1. Tidy up kitchen cabinets.

"Potential buyers do open kitchen cabinets and look inside," says Morrissey. "Home owners can add rollout organizing trays so when buyers peek in, they feel like there’s lots of room for their stuff."

2. Add or replace tile.

"By retiling very inexpensively, you make a room look way cleaner that it was," says Javier Zuluaga, owner of Home Repairs and Remodeling LLC in Tempe, Ariz. "Every city has stores that offer $1 to $2 tile, so home owners have to pay only for the low-cost tile and labor to replace a dated backsplash or add a new one. We also use inexpensive tile to upgrade bathrooms."

3. Add a breakfast bar.

When a wall separates a kitchen from a family room, suggest cutting out an opening to create a breakfast bar. "In one home, there was a cutout in the wall between the kitchen and living room," explains Matthew Quinn, a sales associate at Quinn’s Realty & Estate Services in Falls Church, Va., who handles estate and real estate sales for family members whose loved ones have passed away. "We left the structure of the cutout, added an oversized granite breakfast bar, and put chairs in front of it. That cost about $600."

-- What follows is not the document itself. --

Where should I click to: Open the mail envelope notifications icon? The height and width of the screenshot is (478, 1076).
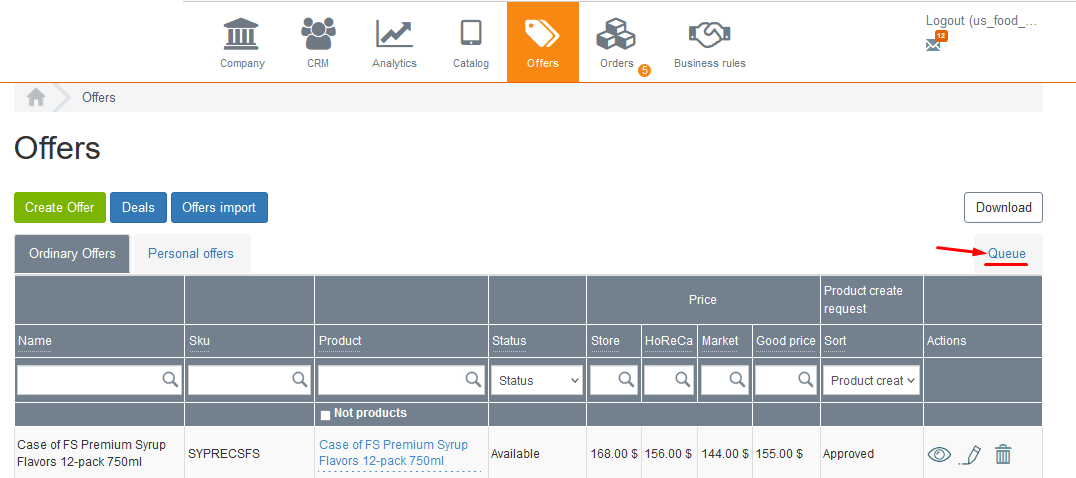pyautogui.click(x=933, y=45)
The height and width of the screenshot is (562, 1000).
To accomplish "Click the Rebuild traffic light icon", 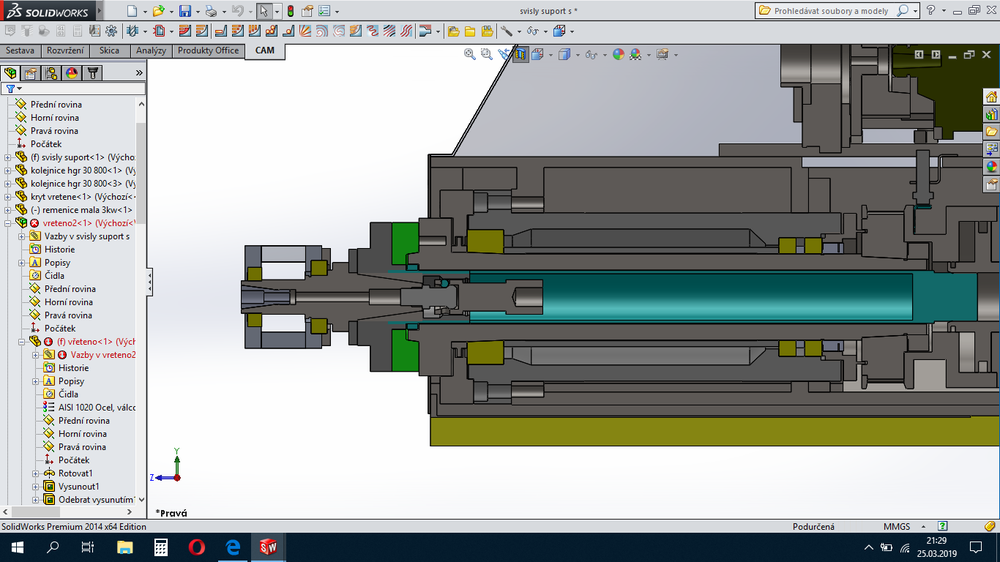I will (290, 11).
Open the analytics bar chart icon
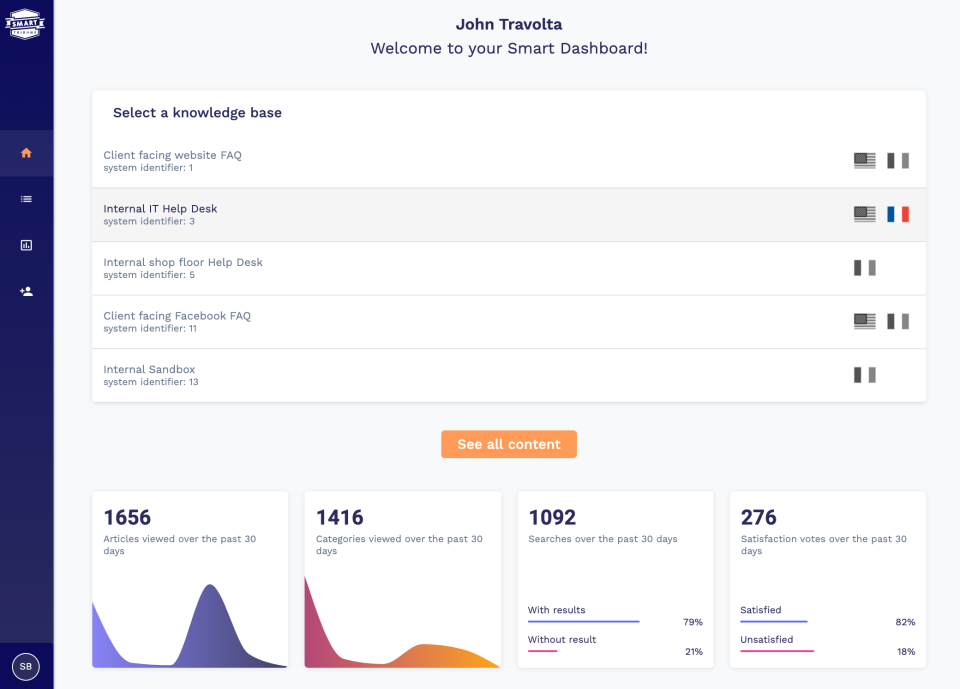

4. Install granite tile instead of a slab.

"Everybody is hot for granite kitchen countertops, but that can be a $5,000 upgrade," says John Wilder, a general contractor and owner of Fence and Deck Doctor in New Castle, Ind. "Instead, home owners can put in 12-inch granite tiles for about $300 in materials and get very high impact for little money."

5. Freshen up a bathroom without retiling.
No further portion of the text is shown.